Cuties: The Misunderstood Controversy

Cuties: The Misunderstood Controversy

Patiense Mckenzie

October 22, 2020

Controversy has surrounded the new Netflix film, Cuties—written and directed by Maïmouna Doucouré. The film is French, but has American audiences in an uproar. The movie is about a young girl growing up too fast. Doucouré is under fire for making a film intended to criticize the sexualization of children, which is being perceived by audiences as doing just that. This explicit display of young girls oversexualizing themselves makes any audience uncomfortable. The irony here is that both parties object to the sexualization of young girls, but audiences have misinterpreted Docouré’s intentions. Of course, one of the caveats of filmaking is that the only way to comment on horrors is to put them in the film. Much of the criticism is seemingly coming from folks who haven’t even seen the movie but merely the trailer. This is likely a result of the film’s advertising, which makes the positionality of the young girls clear, but without full context.

Trailers are pivotal, as they are the first exposure audience’s have to a film and largely determine whether or not they’ll watch it. The film explores the life of a young girl who is easily influenced by her surroundings, but you wouldn’t know it from the trailer. The preview wasn’t actually a preview as it displayed the last ten minutes of the movie. It showed the young girls in revealing outfits as they danced provocatively. Once people saw this, it was hard to look past the hypersexualizing and see the real story. The movie was intended to make views uncomfortable. The film highlighted the harsh reality of what life is like for young girls.

Americans act like they aren’t used to the vulgar hypersexualization enacted on the young girls of the film industry. It isn’t an inescapable part of growing up female in this country. Doucouré was already well aware of the damage this exploitation can cause; it’s what sparked her idea for the film. “The more women are oversexulized, the more successful they become,” she said in an interview with Netflix Film Club. She even highlighted the potential damage that this pressure can cause. There is a difference between a filmmaker creating with the intent to start a needed conversation and a consumer being so fixated on a child’s body that they ignore the meaning of the film.

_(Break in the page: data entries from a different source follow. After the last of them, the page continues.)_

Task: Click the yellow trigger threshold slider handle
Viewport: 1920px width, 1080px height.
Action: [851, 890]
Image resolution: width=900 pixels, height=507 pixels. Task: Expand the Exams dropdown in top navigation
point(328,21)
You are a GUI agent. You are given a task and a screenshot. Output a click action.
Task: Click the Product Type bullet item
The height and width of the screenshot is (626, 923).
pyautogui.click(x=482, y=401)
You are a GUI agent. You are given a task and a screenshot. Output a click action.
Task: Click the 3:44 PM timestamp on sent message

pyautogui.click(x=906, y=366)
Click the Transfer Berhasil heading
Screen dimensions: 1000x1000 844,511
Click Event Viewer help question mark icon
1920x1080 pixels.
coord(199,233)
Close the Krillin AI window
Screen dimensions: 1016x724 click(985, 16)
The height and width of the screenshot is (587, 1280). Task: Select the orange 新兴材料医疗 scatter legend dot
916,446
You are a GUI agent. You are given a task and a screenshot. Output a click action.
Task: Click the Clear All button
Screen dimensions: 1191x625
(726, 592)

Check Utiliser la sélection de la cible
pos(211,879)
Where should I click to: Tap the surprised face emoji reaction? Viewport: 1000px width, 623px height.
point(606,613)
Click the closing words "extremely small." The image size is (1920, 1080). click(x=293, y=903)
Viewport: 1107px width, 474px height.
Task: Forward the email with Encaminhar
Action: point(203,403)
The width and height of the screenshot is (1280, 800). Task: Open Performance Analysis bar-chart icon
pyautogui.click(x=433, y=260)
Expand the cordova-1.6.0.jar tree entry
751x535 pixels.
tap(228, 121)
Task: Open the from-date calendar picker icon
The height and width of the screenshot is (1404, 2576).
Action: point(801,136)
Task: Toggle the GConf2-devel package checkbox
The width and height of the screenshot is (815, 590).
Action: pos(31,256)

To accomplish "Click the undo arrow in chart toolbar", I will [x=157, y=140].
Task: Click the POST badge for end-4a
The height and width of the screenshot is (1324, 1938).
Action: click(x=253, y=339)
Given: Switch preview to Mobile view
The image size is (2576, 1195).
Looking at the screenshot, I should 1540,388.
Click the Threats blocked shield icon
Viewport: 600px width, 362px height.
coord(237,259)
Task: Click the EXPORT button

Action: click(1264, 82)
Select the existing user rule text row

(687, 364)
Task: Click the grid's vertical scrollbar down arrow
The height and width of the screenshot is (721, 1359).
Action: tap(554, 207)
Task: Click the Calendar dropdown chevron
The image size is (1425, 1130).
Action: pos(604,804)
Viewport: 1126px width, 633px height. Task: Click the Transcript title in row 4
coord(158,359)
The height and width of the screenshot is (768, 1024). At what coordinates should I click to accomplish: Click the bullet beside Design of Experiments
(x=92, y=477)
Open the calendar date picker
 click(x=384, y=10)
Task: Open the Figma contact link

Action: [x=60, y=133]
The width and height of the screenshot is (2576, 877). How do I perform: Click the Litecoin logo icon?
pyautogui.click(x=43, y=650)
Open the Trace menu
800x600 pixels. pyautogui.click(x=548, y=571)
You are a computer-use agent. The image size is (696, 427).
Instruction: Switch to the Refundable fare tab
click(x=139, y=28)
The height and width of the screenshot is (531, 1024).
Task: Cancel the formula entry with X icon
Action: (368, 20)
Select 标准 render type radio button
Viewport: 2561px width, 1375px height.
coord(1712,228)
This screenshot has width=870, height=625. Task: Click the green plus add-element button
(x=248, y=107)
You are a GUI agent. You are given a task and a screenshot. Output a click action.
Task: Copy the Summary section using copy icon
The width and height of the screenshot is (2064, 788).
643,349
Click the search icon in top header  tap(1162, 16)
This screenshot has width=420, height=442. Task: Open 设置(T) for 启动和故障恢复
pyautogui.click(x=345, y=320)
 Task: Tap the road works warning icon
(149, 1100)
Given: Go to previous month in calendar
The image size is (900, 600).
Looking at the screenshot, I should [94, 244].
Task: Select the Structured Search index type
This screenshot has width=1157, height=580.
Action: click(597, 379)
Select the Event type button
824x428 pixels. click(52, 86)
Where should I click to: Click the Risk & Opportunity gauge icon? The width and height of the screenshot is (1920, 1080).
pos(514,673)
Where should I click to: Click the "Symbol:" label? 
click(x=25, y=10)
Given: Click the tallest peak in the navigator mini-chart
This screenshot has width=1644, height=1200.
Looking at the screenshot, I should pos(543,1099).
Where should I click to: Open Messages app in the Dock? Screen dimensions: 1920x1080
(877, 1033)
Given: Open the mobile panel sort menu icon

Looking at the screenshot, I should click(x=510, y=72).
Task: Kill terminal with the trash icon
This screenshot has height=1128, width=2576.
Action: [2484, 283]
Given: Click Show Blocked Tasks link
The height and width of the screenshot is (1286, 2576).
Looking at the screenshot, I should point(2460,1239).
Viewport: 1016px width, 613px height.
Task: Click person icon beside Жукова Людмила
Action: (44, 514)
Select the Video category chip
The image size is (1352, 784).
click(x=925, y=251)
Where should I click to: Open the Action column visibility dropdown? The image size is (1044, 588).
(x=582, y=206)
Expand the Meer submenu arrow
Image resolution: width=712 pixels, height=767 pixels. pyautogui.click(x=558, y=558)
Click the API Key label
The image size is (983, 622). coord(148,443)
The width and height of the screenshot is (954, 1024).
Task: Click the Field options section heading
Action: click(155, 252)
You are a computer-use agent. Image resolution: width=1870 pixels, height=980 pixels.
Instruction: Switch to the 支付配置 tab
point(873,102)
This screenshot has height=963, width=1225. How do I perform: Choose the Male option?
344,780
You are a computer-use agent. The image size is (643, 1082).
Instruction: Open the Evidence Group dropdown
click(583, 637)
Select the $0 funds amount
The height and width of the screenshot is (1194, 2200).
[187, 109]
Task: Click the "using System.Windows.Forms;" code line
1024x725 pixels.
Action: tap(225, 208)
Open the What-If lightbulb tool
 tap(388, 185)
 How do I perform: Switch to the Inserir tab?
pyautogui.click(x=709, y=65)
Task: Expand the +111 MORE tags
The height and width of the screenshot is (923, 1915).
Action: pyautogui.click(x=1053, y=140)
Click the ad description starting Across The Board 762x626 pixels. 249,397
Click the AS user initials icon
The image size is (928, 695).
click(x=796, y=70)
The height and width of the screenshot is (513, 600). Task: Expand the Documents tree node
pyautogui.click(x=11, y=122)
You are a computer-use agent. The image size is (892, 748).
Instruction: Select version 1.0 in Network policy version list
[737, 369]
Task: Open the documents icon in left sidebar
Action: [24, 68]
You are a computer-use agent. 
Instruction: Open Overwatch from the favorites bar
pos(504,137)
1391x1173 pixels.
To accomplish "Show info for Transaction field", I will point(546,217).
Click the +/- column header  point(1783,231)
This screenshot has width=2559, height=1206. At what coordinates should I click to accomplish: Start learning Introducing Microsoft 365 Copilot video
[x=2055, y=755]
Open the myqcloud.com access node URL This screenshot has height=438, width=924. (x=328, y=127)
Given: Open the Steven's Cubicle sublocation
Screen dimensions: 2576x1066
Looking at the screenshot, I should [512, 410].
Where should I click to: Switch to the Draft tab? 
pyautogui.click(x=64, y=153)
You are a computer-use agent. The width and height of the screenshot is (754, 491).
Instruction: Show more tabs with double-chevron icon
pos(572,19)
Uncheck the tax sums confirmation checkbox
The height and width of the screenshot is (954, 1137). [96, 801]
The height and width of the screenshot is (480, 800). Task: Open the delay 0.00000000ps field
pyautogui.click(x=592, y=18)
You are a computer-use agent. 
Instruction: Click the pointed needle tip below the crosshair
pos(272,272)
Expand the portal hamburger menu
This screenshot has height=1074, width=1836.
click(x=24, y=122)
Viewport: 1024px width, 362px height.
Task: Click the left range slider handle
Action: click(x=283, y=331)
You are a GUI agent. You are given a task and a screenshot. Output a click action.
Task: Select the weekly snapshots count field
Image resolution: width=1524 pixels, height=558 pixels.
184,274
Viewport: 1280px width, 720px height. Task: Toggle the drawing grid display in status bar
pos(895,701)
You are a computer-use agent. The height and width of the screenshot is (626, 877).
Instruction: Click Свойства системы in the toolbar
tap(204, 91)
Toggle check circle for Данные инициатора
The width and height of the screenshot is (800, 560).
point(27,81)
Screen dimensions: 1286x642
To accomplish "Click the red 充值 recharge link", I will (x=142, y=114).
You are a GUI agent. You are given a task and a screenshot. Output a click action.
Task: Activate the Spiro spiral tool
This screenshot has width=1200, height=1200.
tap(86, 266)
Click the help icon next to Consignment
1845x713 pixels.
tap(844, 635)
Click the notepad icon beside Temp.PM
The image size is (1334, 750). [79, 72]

Another problem is ignorance. Cancel culture can affect films greatly. The “hate train” that follows the trailer makes the movie unappetizing. If Netflix chose a trailer that wasn’t focused on shock value, and instead chose a series of clips that worked towards telling the story, perhaps Doucouré would have stood a chance. Shortly after this movie came out, people were demanding for Netflix to cancel it. According to,“a day after Cuties premiered, the hashtag #CancelNetflix was Twitter’s most popular trending topic as users slammed the movie as sexualizing underage children.” Netflix later apologized for portraying the film in a way that could be easily misrepresented, saying, “it was not OK, nor was it representative of this French film which won an award at Sundance.”  Netflix was aware of how the trailer did not align with the movie. Attempting to add shock value made their audience uncomfortable which led to the public demand of cancelation.

Unfortunately, the story of Cuties is reality for a lot of young girls. Instead of criticizing it immediately, we should take this opportunity to learn something from the film. There are lessons within the film that are directed to young girls. The main character of the film, Amy, was given an ultimatum to either follow the traditional path of femininity within her Muslim culture or to give in idea of femininity that roots from her friends influence, social media and modern day society. At the end of the movie, the girls are shown dancing extremely provocatively. It’s this scene that Netflix picked for the trailer, but what they don’t show in the preview is that Amy runs off the stage crying in the middle of the performance. In the last scene, she rejects both ideas of femininity and decides to jump rope with her friends. Before people get up in arms about the message of Cuties, they should try watching the film, exploring some interviews with Doucouré, and consider the societal nuances facing young girls. Don’t judge a movie by its trailer.

Patiense Mckenzie is a senior studying English with a focus in creative writing and a minor in Spanish. Her passion is creative writing and poetry. Her career goal is to publish a book one day and to create a space for Detroit local creatives to get paid for their art.